In defence of MP “second jobs”
The idea of banning MPs from having “second jobs” is in the news again, thanks to a sting orchestrated by the anti-Brexit group Led by Donkeys. Outcry has erupted in response to reports that senior ministers Matt Hancock and Kwasi Kwarteng both told a non-existent firm in South Korea their regular rate for consultancy would be £10,000.
But the whole notion of “second jobs” is based upon a misconception. Being an MP is not a job at all, let alone a “first job”.
One could imagine a form of democracy in which being a member of the legislature was a job. Perhaps, for example, Members of Parliament would have the job of conducting polls in their constituencies to determine voter preferences over upcoming legislation, then vote accordingly as local delegates. But that is not our model of democracy.
Instead, parish and district councillors, county councillors and MPs are all based on the same concept. Ordinary citizens volunteer to give up some of their time to act as representatives of each local area. They work out how to vote on the measures brought forward by their rank of government according to their own methods – some balance of instinctive reaction, asking for their constituents’ views, personal reading and taking the guidance of their party’s whip. They don’t have to vote at all, or even turn up. Then at the end of their term of office their constituents get to evaluate their performance, and decide whether they want to be represented by that individual again.
Parish and district councillors, county councillors and MPs are not employees. They have no sick pay, no holiday pay, no notice period before termination. There are no employment terms, employment contracts or employment tasks. These are not jobs. They are fundamentally volunteer activities, done by public-spirited people to represent their fellow citizens and make a contribution to their local or national areas. Being an MP is not a job. It is an office.
Historically there was no payment associated with these voluntary activities. But the lack of any payment meant that it was infeasible for many people to undertake them. An MP, for example, has to travel to London to vote and the combination of the geographic and time commitments involved mean that people volunteering to be MPs cannot, as a practical matter, do full-time jobs such as mining or farming at the same time as being an MP.
So, to widen the opportunity for ordinary people from working-class backgrounds to participate, in nineteenth century left-wing activists campaigned for MPs to receive an honorarium (this was a key demand of the Chartist movement). This campaign was finally successful in 1911 and since then MPs have received a payment allowing those without either the opportunity to work in London at the same time as being an MP, independent means or philanthropic supporters to serve as MPs. But the introduction of payments did no suddenly make being an MP a job.
An MP is supposed to be an ordinary citizen. Ideally such a person should have a job, family, friends, hobbies, religious convictions and so on like the rest of us. Their role is to represent. There are no specific technical requirements to the task. Some people imagine an MP’s job is to take up constituent complaints or problems, like a kind of Citizens Advice official. But whilst MPs do do such things that is not really their job any more than any other concerned citizen’s. Much “constituency business” is matters properly dealt with by district or county councils, anyway – like housing concerns – or matters for various ombudsmen.

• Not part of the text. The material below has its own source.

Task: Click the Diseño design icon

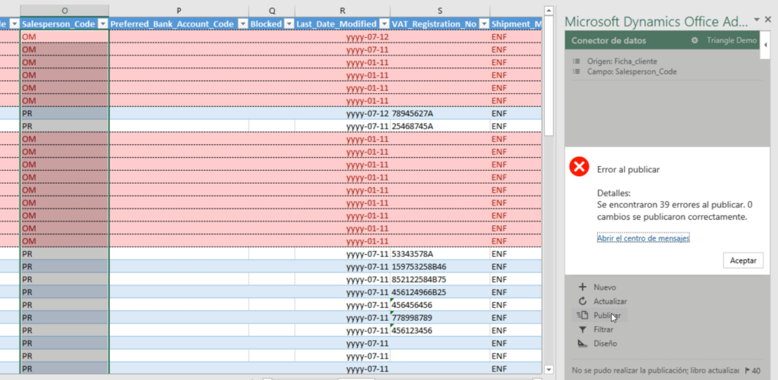Action: point(583,344)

MPs are there to hold government officials to account and to scrutinise legislation, representing the rest of us. They can do that better if they have jobs of their own, like the rest of us, not worse.
And of course those objecting to “second jobs” don’t mean they object to MPs working as doctors, hosting radio and TV shows, writing books, working as government ministers (a completely separate and additional set of tasks from being an MP), serving as military reservists, doing podcasts or writing newspaper articles. Yet none of these things is any more relevant to being an MP than matters that aid MPs in developing insights into legislation or the needs of business, such as working as a lawyer or economist, or doing consultancy for international firms. Policy is not solely a matter of media profile.
Being an MP is not a job, but even if it were a job then the ideal MP would be a “part-time” MP. Furthermore, even if you disagree with that, then why should I, or others who agree with me, be forbidden from voting for what we consider an ideal MP if such a part-time MP is what we want? It should be for constituents to decide what we want our MPs to do, not rules or laws based on some hobbled idea of an MP as a glorified, full-time social worker.